Grappling for ways to curb your teen's vocabulary? If the lurid language has you tempted to grab an Ivory bar, don't despair. Gain insight into why she's choosing the words she is – and firm up a few ground rules. It'll help you help your kid purge the potty mouth.
What the heck?
"Many young people resort to swearing as a means to try to demonstrate their level of maturity," says retired New York psychology professor Dr. Francis Compton. Now a mentor and lecturer, he's has spent more than 30 years studying and understanding the social behaviors of adolescents.
"Children and young adults mistakenly equate verbal demonstrations with a level of maturity. They honestly believe they're perceived older if they use words typically associated with adults," he explains.
Compton also found that using profanity isn't restricted to kids who "weren't taught better." In fact, it doesn't vary much from rural, urban or suburban areas. In a 2000 study, Compton discovered most kids in any of these settings admitted to using curse words at least three times a day.
Kids apparently have a different idea of what constitutes profane language, too. "The vast majority cited that using mild or moderate curse words, often heard on television, was not actually swearing," Compton says. "In fact, many felt that vulgar slang or profanities heard on television were a normal and acceptable aspect of everyday language."
Melissa Reid's family is in that majority. Stunned by what she heard her 12-year-old daughter mutter in disgust to herself when she was trying to solve a math assignment, she immediately questioned Tiffanie on her choice of words. "I'll never forget her reply," says Reid, of Ithaca, N.Y., "when she said, 'It's no big deal mom. It's not like I'm really swearing.' I wondered how I failed to instill good values."
Some curse words are universally considered profane in our culture, but others are more borderline, especially to youth. Media can muddy the picture for tweens and teens. That's why parents have to firmly establish what is and isn't considered a swear word in their household. Setting clear rules is the first step to curbing swearing.
When and why
"Teens equate swearing to a rite of passage," says social worker Brent Pearlman of Libertyville, Ill. "As parents, we can help them learn healthier ways of expressing and developing maturity." The next step to cleaning up teen talk is listening to your teen.

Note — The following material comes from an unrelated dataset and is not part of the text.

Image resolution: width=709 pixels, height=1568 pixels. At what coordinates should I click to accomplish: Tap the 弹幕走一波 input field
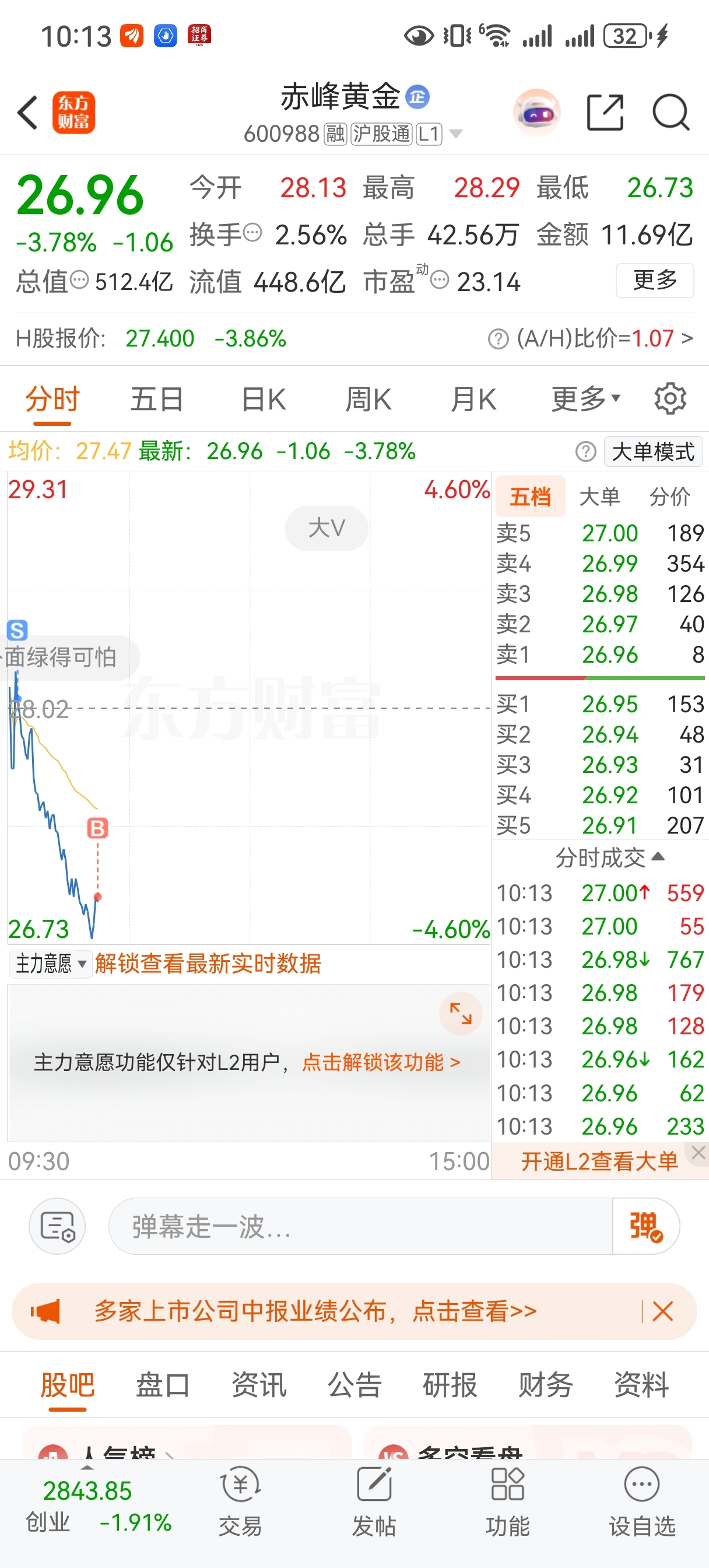[x=360, y=1226]
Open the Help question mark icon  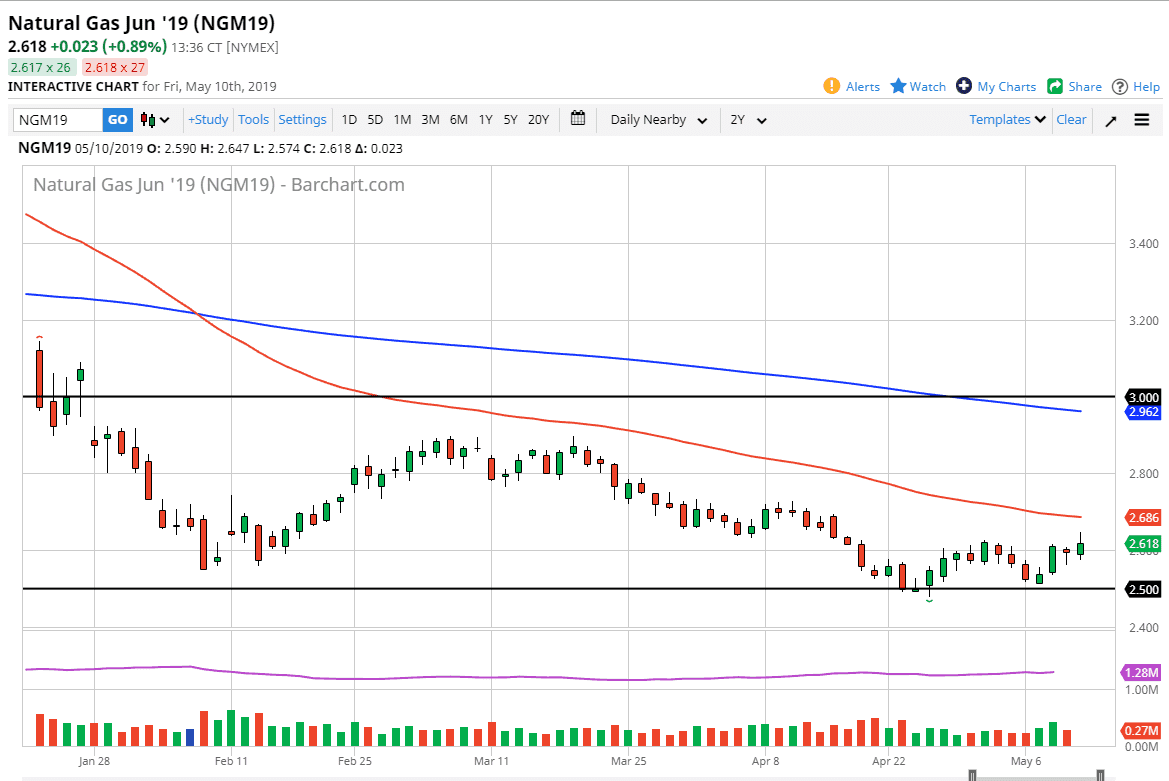[1120, 86]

"When you ascertain in what scenarios and environments he typically swears, you can help him find alternatives to express himself," he adds. For instance, if your teen considers it cool to pepper profanity in conversations, help him or her realize it isn't. Swearing makes a person look out of control, crude and ignorant. Definitely not cool traits.
Encourage teens to think of alternative ways to express themselves. If your teen refers to a disliked classmate as an "a–hole," ask him what he doesn't like about that person. Perhaps the classmate is boorish and snobby. Fine: Those are the words he should use. In addition to being more refined, the description is more revealing than a blanket profanity.
Experts like Pearlman also suggest parents model the language they expect their kids to use.
"Reinforcing positive expressions of various emotions lets teens know there's another way to say the same thing," says Pearlman. Of course, the frustration of stalled traffic or dropping a can of peaches on your foot can cause the most restrained individual to use an inappropriate word. But if you do slip up, acknowledge it.
Additionally, helping your teen realize there are consequences to all of his actions – including swearing – provides another deterrent. If your teen has to pay a predetermined fee for every profanity used, he may think twice about spending his hard-earned cash on cursing.